House debates

Thursday, 25 September 2008

Tax Laws Amendment (Political Contributions and Gifts) Bill 2008

Second Reading

12:40 pm

Photo of Melissa ParkeMelissa Parke (Fremantle, Australian Labor Party) Share this | Hansard source

I rise to support the Tax Laws Amendment (Political Contributions and Gifts) Bill 2008, which is being introduced after consideration by the Joint Standing Committee on Electoral Matters, and after being defeated in the Senate at the end of June. This legislation seeks to make good on an election commitment. It seeks to amend three pieces of tax legislation so that donations or gifts to political parties or to independent candidates and members are no longer tax deductible, and no longer receive GST treatments that apply to gift-deductible entities.

As such, this bill is one part of a wider legislative effort to substantially improve the way politics is played in Australia. At the last election, Labor made it clear that it would seek to make a range of changes to the ground rules of the political process. These changes can only be described as pro-democratic because they increase transparency in the political process, particularly where money is concerned; they increase the objective scrutiny of government advertising; and they reduce the value of incumbency. The changes, some legislative and some administrative, to the electoral rules and to the operational practice of government include: re-instating sensible disclosure thresholds for political donations; prohibiting foreign and anonymous donations to registered political parties, candidates and Senate groups; reducing the printing and communications allowances that are available to members and senators; adopting a Lobbying Code of Conduct and establishing a Register of Lobbyists; and releasing new guidelines to govern the content and oversight of Commonwealth government campaign advertising.

---------------

# Set of tasks
1. Answer these from the Hansard speech on the political contributions bill:
(a) Which electorate and party does Melissa Parke represent?
(b) Where was the bill defeated before this reading, and when?
(c) Besides increasing transparency and scrutiny of government advertising, what do the changes reduce?
2. Recast the paragraph of the Hansard speech on the political contributions bill that begins "As such, this bill is one part" as a short bulleted list that keeps its main facts.
3. State whether each statement agrees with the Hansard speech on the political contributions bill. Answer yes or no and quote the words that decide it.
(a) The bill amends three pieces of tax legislation.
(b) The changes raise the printing and communications allowances for members and senators.
(c) The changes allow anonymous donations to registered political parties.

# Information supplied
---------------

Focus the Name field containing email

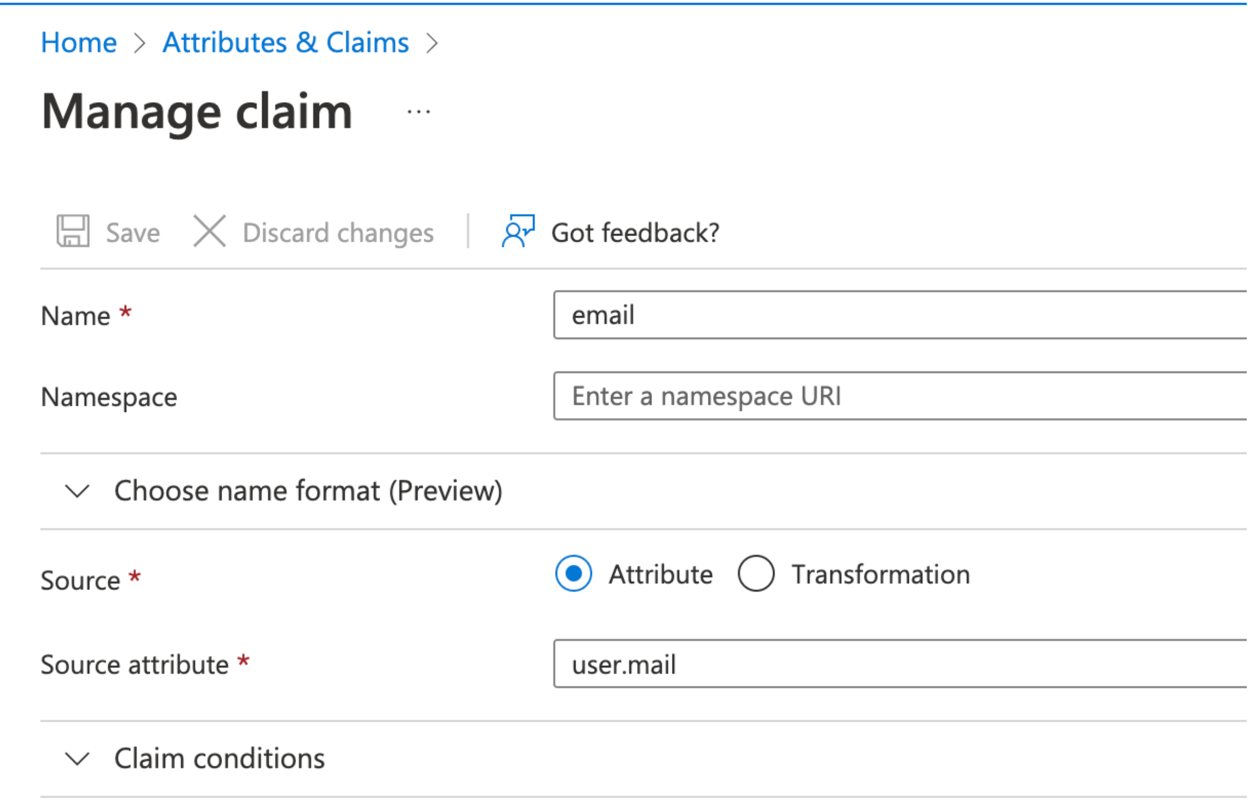pos(890,314)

---------------

# Exercise answers
1.
(a) Fremantle, Australian Labor Party.
(b) In the Senate, at the end of June.
(c) The value of incumbency.

2.
- The bill is one part of a wider legislative effort to improve how politics is played in Australia.
- At the last election, Labor said it would change the ground rules of the political process.
- The changes are described as pro-democratic because they:
  - increase transparency, especially regarding money
  - increase objective scrutiny of government advertising
  - reduce the value of incumbency
- The changes, some legislative and some administrative, include:
  - re-instating sensible disclosure thresholds for political donations
  - prohibiting foreign and anonymous donations to registered political parties, candidates and Senate groups
  - reducing printing and communications allowances for members and senators
  - adopting a Lobbying Code of Conduct and establishing a Register of Lobbyists
  - releasing new guidelines on the content and oversight of Commonwealth government campaign advertising

3.
(a) Yes: "It seeks to amend three pieces of tax legislation"
(b) No: "reducing the printing and communications allowances that are available to members and senators"
(c) No: "prohibiting foreign and anonymous donations to registered political parties, candidates and Senate groups"